**YOUR INSTRUCTIONS:** Could you copy word for word only the lines between the one containing "The height and width of the screenshot is (1427, 2576)." and the end of the listing below, both included, and leave out the pictures?

**WORKING DATA:**
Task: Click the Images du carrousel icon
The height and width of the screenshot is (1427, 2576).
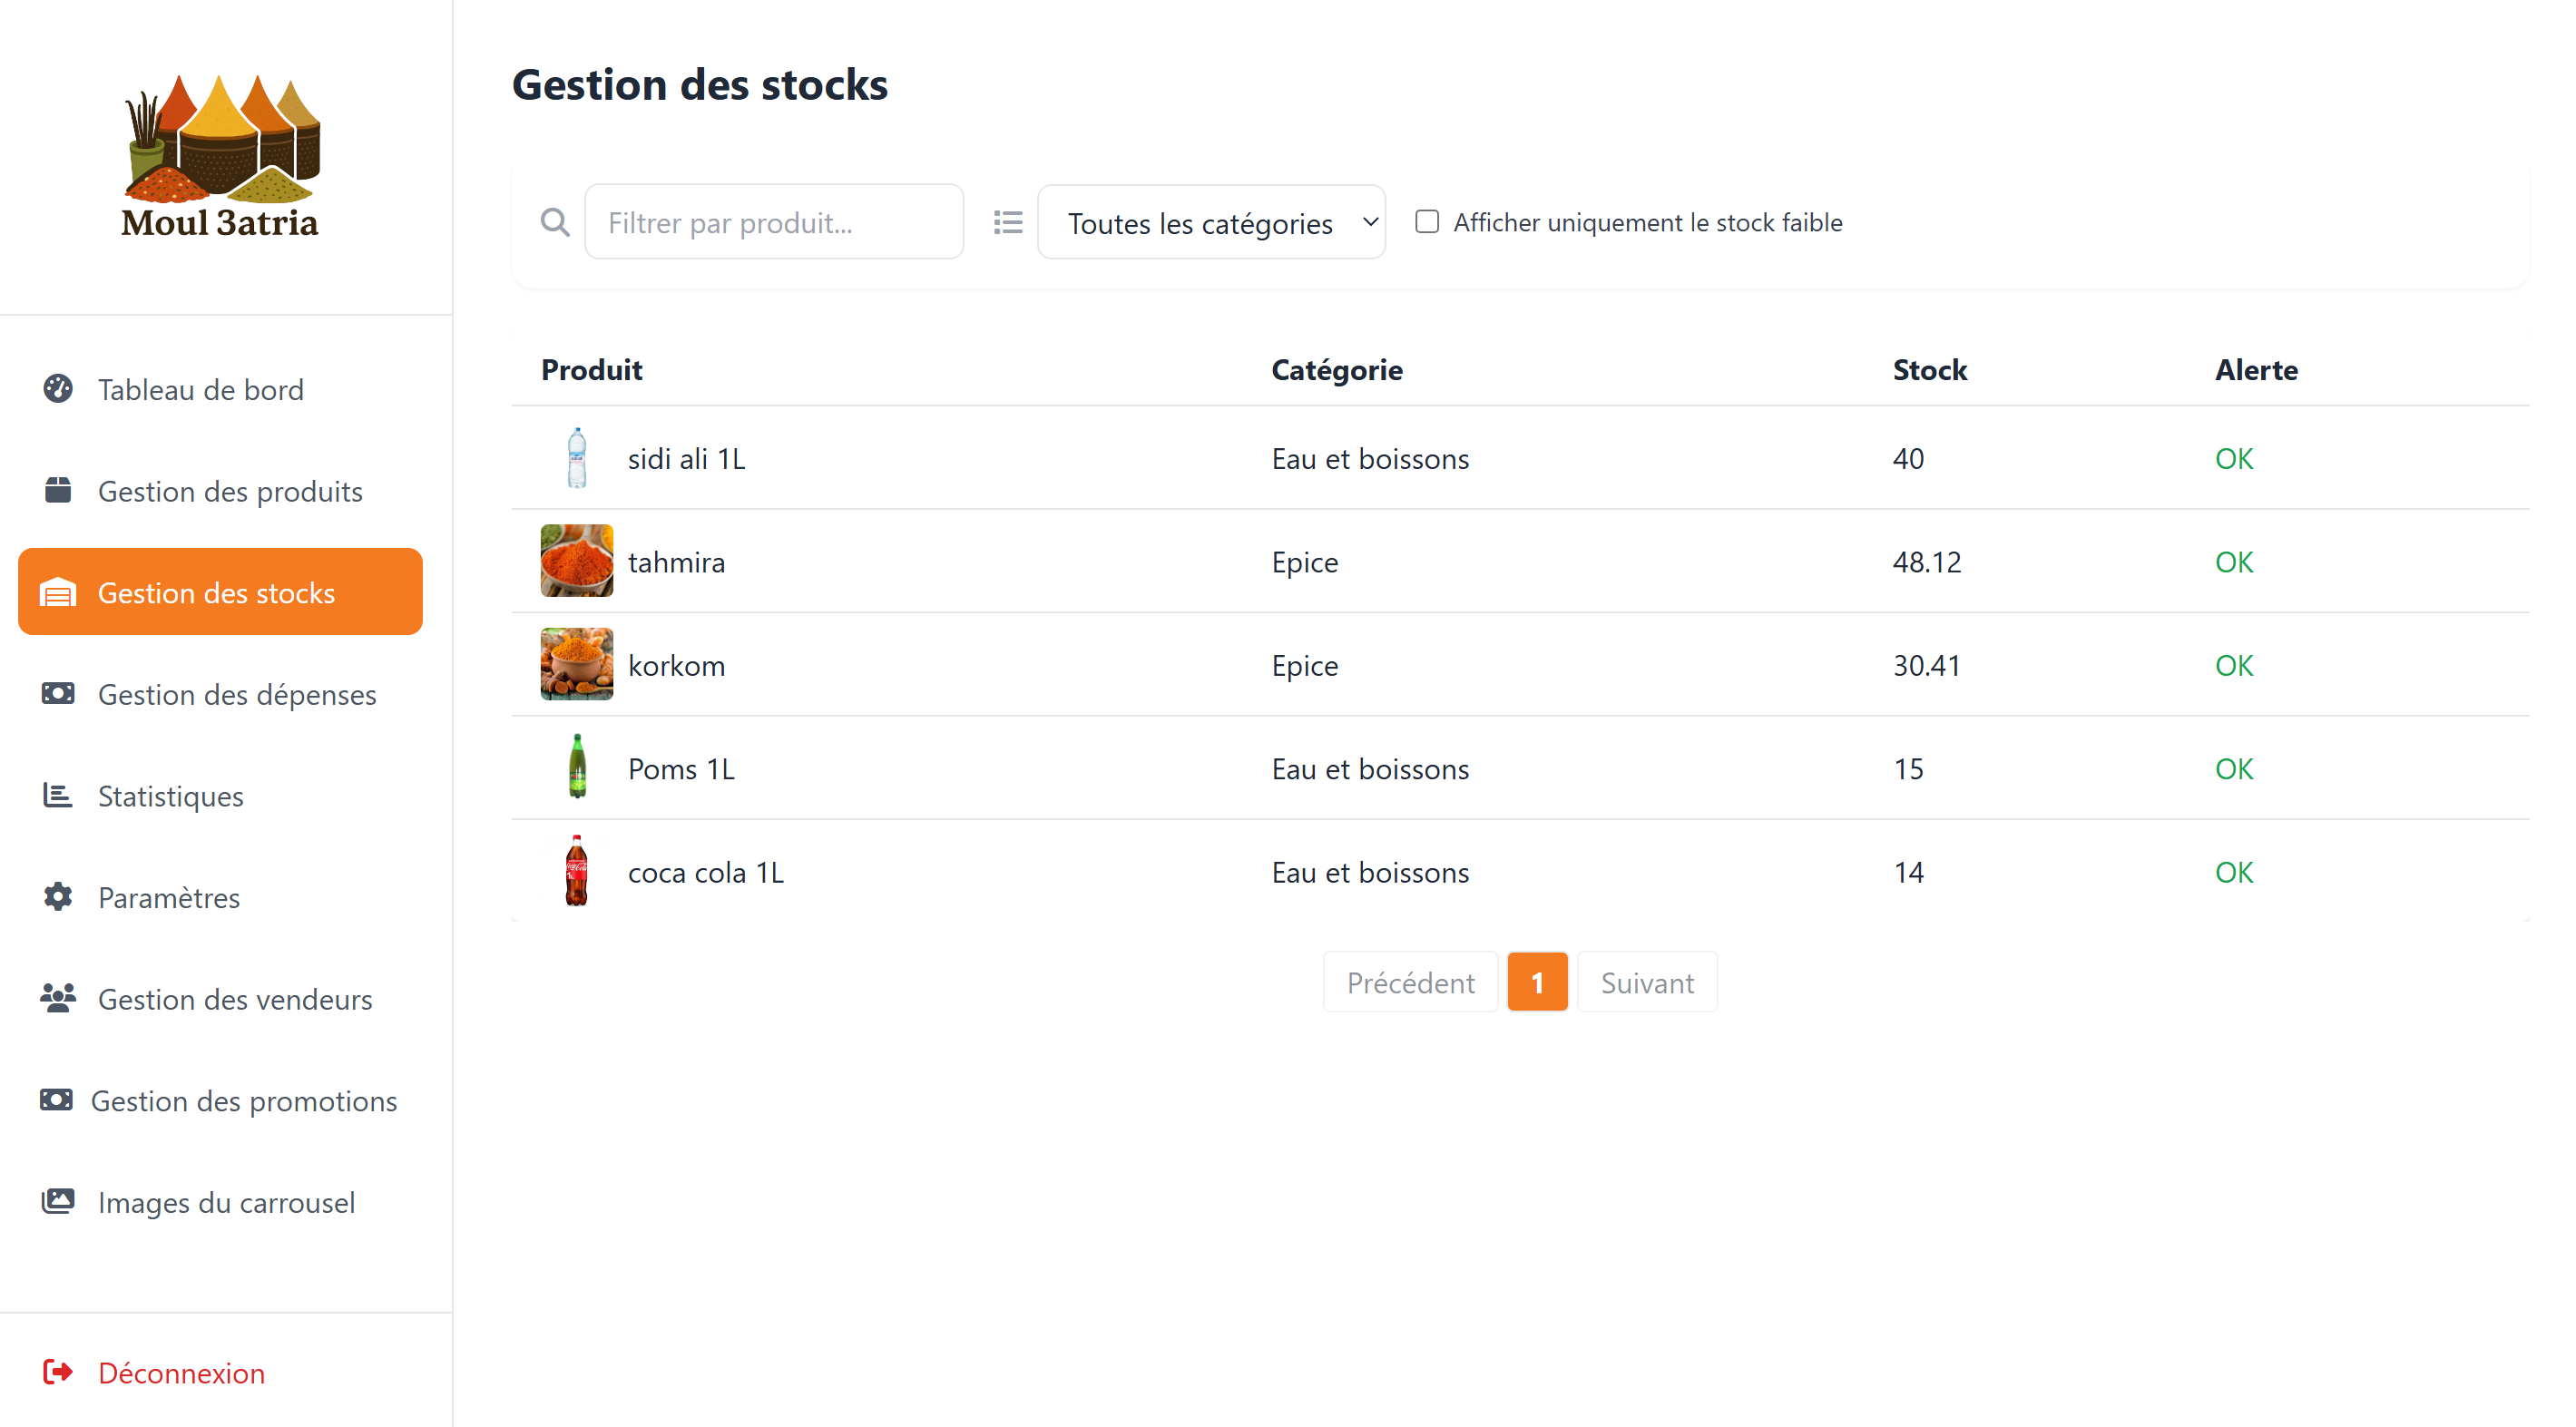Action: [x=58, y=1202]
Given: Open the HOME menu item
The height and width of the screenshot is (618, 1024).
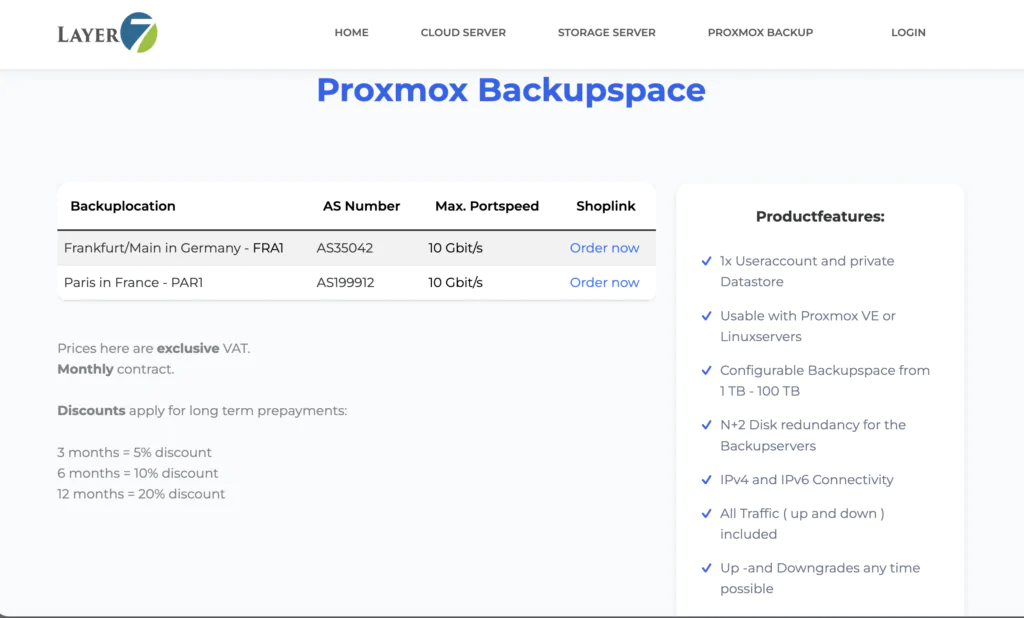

**EXPECTED ANSWER:**
The height and width of the screenshot is (1427, 2576).
Action: [x=58, y=1202]
Given: Open the HOME menu item
The height and width of the screenshot is (618, 1024).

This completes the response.